Encouragé par ce succès, le maître du Troisième Reich se lança au début de 1936 dans un nouveau et spectaculaire pari : la réoccupation de la Rhénanie, action qui violait non seulement le Traité de Versailles de 1919, mais aussi le Traité de Locarno de 1925.

Cette fois, l'armée elle-même s'alarma de la témérité du Führer, et le
pressa de reconsidérer sa décision, appuyée en cela par le Ministère des Affaires étrangères qui, persuadé d'une riposte franco-britannique, le supplia de n'en rien faire.

Ébranlé dans ses certitudes, Hitler hésita un moment, puis retomba dans son éternel credo du "sans risque, pas de gain", et donna l'ordre de réoccuper militairement la Rhénanie.

Contre toute attente, le pari s'avéra payant : une fois de plus, la France et la Grande-Bretagne se contentèrent de protestations diplomatiques, tandis que dans son journal, le Ministre de la Propagande Joseph Goebbels écrivait :

"Le Führer est rayonnant. L'Angleterre reste passive. La France ne bouge pas, l'Italie est déçue et l'Amérique s'en désintéresse"

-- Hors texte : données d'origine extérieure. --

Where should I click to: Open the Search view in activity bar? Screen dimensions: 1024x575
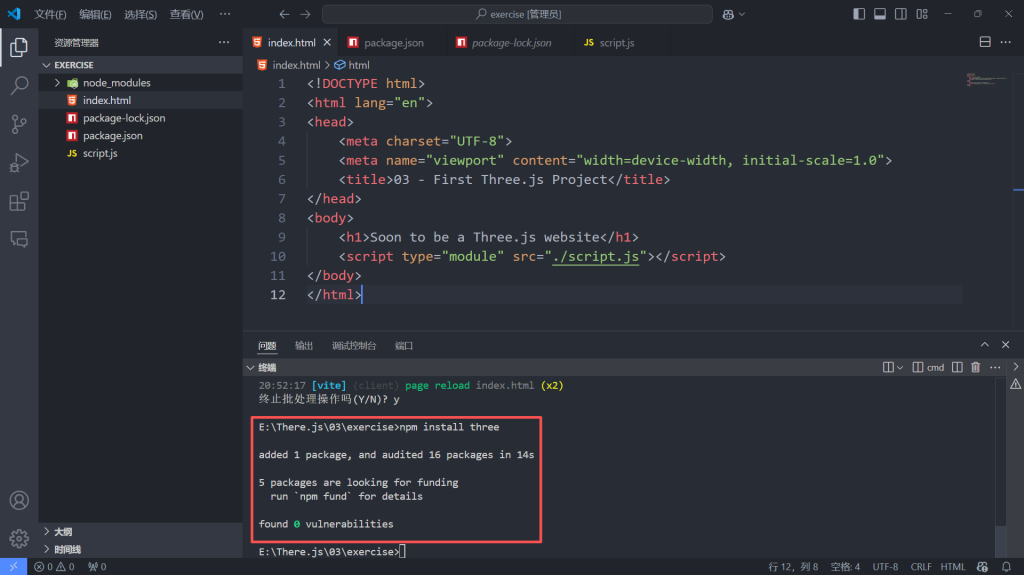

Contre l'avis de ses généraux, et de tous ses conseillers, Hitler avait
donc gagné son pari, et prouvé une fois de plus que l'audace était payante : trois semaines après la réoccupation de la Rhénanie, 99% des Allemands lui apportèrent leur soutien au terme d'un semblant d'élections au Reichstag.

A la mi-juillet, au vu et au su de toutes les démocraties, les troupes allemandes et italiennes s'en furent prêter main forte à la révolution
déclenchée en Espagne par le général Franco contre le gouvernement
socialo-communiste démocratiquement élu.

Le 1er novembre, la signature de "L'Axe Rome-Berlin" consacra l'union de fait des fascistes italiens et allemands. Le 25, le "Pacte
anti-Komintern" en fit de même entre l'Allemagne et le Japon.

Et le 1er décembre 1936, tous les garçons et filles d'Allemagne durent
adhérer aux Jeunesses hitlériennes, qui comptèrent près de 5 500 000 membres à la fin de l'année 1936...

vendredi 28 mai 2004

446 - le pacte naval

... le 16 mars 1935, profitant de son éclatant succès dans le rattachement de la Sarre à l'Allemagne, Adolf Hitler avait violé une nouvelle fois le Traité de Versailles, en annonçant le rétablissement du service militaire obligatoire, et son intention de doter l'Allemagne d'une armée de 550 000 hommes

Une fois de plus, les démocraties occidentales s'étaient contentées d'envoyer de vagues notes de protestation, qui ne seraient certes pas les dernières.

Un mois plus tard, à la Conférence de Stresa, les représentants italiens, anglais et français réaffirmèrent leur soutien au Traité de Versailles, et soulignèrent qu'ils n'accepteraient plus aucune nouvelle violation de la part de l'Allemagne

Vaine rodomontade : deux mois plus tard, le 18 juin 1935, la Grande-Bretagne, pensant ainsi calmer la Bête, signa avec elle un pacte séparé qui violait le Traité de Washington de 1922 sur les constructions navales. Un pacte qui autorisait non seulement l'Allemagne à posséder jusqu'à 35% du tonnage de la marine de guerre britannique, mais aussi, et surtout, à construire une flotte sous-marine... interdite par le Traité de Versailles (!)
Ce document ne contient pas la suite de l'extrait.